▶ [What you have to do]: Provide the number of lines in the material below that include the word "mark", without any accompanying text.

►

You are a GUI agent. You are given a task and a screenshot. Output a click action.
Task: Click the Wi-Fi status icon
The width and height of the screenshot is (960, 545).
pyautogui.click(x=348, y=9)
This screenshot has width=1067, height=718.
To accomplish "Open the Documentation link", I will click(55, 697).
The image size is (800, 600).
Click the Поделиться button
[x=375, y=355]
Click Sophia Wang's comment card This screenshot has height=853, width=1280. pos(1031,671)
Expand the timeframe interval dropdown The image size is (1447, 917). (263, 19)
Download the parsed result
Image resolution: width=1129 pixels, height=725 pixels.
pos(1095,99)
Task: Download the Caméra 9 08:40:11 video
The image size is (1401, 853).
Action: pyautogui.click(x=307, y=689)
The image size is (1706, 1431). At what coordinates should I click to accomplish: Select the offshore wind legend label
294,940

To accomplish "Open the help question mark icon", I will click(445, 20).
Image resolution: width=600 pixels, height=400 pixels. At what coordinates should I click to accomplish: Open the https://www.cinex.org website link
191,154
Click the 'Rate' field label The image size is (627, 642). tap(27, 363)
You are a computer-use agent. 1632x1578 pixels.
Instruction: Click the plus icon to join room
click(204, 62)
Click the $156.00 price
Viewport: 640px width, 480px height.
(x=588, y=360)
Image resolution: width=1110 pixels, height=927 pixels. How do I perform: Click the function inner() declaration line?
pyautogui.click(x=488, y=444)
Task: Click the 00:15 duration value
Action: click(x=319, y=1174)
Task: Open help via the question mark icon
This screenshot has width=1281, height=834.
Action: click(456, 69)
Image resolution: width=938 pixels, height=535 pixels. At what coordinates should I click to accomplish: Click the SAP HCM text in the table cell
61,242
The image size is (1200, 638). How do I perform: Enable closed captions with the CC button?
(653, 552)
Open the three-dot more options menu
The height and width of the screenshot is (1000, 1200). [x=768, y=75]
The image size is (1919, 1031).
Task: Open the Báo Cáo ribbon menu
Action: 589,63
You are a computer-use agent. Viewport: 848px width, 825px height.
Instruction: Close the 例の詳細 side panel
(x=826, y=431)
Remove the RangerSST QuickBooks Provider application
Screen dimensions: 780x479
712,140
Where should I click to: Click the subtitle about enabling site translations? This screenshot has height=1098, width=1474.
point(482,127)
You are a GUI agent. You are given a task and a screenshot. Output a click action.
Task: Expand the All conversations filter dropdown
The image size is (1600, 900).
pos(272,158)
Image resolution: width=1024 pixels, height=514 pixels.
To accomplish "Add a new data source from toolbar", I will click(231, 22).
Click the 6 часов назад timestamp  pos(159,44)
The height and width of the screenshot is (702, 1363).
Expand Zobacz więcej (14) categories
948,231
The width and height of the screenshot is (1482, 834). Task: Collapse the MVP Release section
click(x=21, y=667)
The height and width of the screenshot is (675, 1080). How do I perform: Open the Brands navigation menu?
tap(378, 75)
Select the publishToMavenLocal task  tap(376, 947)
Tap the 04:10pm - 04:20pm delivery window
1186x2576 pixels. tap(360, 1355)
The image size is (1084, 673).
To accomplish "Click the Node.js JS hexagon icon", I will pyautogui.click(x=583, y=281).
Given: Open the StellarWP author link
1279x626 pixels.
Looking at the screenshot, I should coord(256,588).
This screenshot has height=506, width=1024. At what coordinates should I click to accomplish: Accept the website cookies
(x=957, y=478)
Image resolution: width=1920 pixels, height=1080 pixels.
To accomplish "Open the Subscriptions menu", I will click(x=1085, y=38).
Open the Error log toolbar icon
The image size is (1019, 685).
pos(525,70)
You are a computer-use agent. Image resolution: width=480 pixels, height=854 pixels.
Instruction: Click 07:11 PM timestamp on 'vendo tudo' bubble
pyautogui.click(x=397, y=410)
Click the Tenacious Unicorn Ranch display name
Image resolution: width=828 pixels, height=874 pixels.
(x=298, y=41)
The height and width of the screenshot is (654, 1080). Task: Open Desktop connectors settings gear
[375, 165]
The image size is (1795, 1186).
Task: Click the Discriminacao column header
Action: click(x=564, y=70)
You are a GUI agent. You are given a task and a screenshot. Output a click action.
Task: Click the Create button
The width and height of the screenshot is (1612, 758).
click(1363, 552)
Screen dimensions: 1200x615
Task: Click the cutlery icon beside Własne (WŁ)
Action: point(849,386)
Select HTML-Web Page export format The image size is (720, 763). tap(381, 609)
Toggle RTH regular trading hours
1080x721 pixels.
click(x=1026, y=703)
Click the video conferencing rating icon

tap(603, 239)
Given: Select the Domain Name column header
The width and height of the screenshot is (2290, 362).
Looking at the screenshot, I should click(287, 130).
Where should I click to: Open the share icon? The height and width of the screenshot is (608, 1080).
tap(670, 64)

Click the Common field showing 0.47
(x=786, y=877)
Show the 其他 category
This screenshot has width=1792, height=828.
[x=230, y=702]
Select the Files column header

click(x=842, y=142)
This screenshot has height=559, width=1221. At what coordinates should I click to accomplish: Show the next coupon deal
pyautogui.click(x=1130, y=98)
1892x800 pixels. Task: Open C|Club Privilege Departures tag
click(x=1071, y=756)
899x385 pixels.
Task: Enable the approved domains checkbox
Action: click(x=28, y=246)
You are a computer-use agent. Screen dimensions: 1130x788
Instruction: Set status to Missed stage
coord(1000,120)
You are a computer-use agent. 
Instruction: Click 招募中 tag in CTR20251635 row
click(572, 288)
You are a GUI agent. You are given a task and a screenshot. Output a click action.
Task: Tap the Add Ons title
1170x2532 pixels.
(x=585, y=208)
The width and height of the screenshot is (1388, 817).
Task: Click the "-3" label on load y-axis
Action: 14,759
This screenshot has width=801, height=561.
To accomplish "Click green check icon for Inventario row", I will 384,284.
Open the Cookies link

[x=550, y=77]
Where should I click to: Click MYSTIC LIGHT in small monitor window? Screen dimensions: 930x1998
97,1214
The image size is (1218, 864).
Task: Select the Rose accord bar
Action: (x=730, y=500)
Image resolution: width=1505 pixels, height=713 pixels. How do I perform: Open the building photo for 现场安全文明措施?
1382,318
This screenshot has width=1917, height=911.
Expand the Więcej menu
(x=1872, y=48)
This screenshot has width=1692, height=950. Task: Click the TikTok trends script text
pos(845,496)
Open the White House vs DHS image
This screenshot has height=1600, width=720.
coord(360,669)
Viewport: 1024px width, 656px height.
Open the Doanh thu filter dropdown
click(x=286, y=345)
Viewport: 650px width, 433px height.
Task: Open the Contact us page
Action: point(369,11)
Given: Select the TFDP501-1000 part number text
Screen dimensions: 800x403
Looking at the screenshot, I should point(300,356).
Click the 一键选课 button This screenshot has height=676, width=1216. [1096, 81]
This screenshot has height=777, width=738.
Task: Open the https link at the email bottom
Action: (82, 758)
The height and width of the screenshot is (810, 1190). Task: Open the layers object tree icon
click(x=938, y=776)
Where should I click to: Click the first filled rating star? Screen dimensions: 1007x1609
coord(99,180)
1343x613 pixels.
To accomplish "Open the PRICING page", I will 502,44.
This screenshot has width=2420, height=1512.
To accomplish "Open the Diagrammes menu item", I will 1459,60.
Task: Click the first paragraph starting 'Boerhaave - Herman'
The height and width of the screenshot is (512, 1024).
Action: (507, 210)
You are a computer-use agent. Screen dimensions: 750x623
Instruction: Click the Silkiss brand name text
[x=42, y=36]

◄

▶ [Response below]: 2